You can self-insure against longevity risk by investing in stocks, bonds, and savings. But there’s a cost. You’ll need to save 25 percent to 40 percent more than with an annuity because you won’t have the advantage of risk-pooling, the Wharton Financial Institutions Center study concluded.
How much will you need to annuitize. First, try to determine how much monthly income you’ll need at a minimum in retirement. Then, subtract out Social Security and other pension benefits, if any.
“You can cover that shortfall by purchasing an immediate annuity,” Nuss says. Because a portion of the income is taxable, you’ll usually want to wait until you’re about to enter retirement or semi-retirement.
How far will your money go?
Here’s one typical scenario: a 65-yerar-old man can create a $1,093.54 monthly lifetime income guaranteed for life by depositing $200,000 in an immediate annuity from a highly rated insurance company. If the buyer lives an average lifespan, to age 85, he will collect $262,449 in benefits—not a bad return.
But the longevity insurance aspect really starts to kick in after 85, Nuss says. A man who lives to 90 will get $328,062 in total. A 95-year-old will have collected $393,674.
Since you’re counting on an insurance company to keep its promise of providing lifetime income, be sure to choose a financially strong insurer, Nuss says. State guaranty associations provide an additional level of protection for annuity buyers, but if you choose a strong company, it’s very unlikely you’ll ever need to rely on the guaranty fund.
Inflation Protection Available at a Cost
Inflation reduces the value of future monthly payments. Insurers have responded by offering lifetime annuities with inflation protection that provide a stream of increasing payments.
Inflation-protected annuities guarantee a growing income based on an annual cost-of-living adjustment (such as 3.00% or 2.50%) chosen when you buy the annuity. If you choose a COLA that’s near the historical average, annual income increases will outpace inflation some years, and in other years they’ll fall short. Thus, you’ll probably keep up with inflation in the long term, Nuss says.
You do pay a significant price to get automatic “pay raises” annually. Using the same example, above, but choosing an annuity with a 3.0 percent COLA, your monthly income would be $792.47 to start. It wouldn’t exceed the monthly payment from the plain annuity until you reach 76.

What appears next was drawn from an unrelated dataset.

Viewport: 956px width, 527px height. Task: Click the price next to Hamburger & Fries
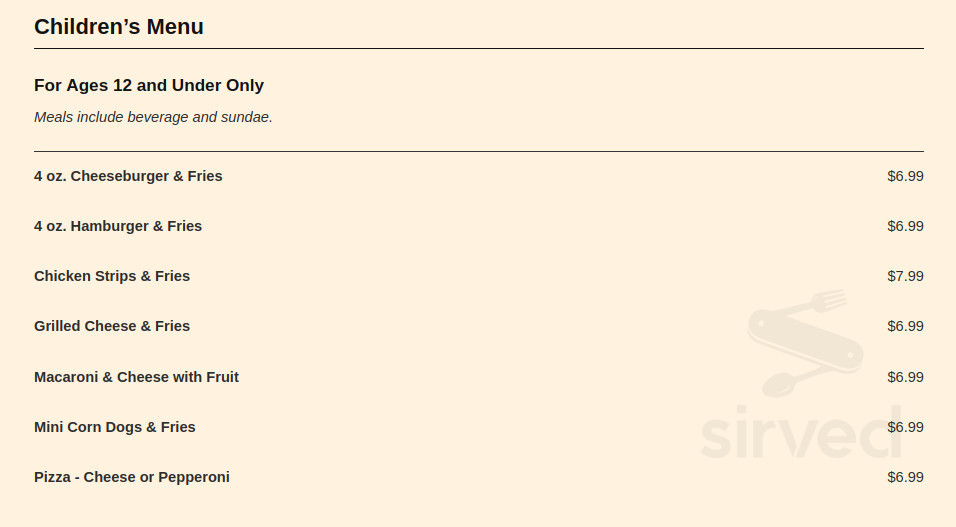pyautogui.click(x=905, y=226)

Even at 85, you would have collected slightly less in total than you would have with the plain annuity. You will, however, be collecting $1,431.29 monthly at that point, he says.
If you choose a lower increase, such as a 2.5 percent COLA, the differential will be lower at the start.
“For the most part, I prefer standard level-pay immediate annuities. But a COLA-adjusted annuity can be a wise purchase if you’re fairly sure of a long life expectancy,” Nuss says. “And you can put some money in an inflation-protected annuity and some in a standard immediate annuity.”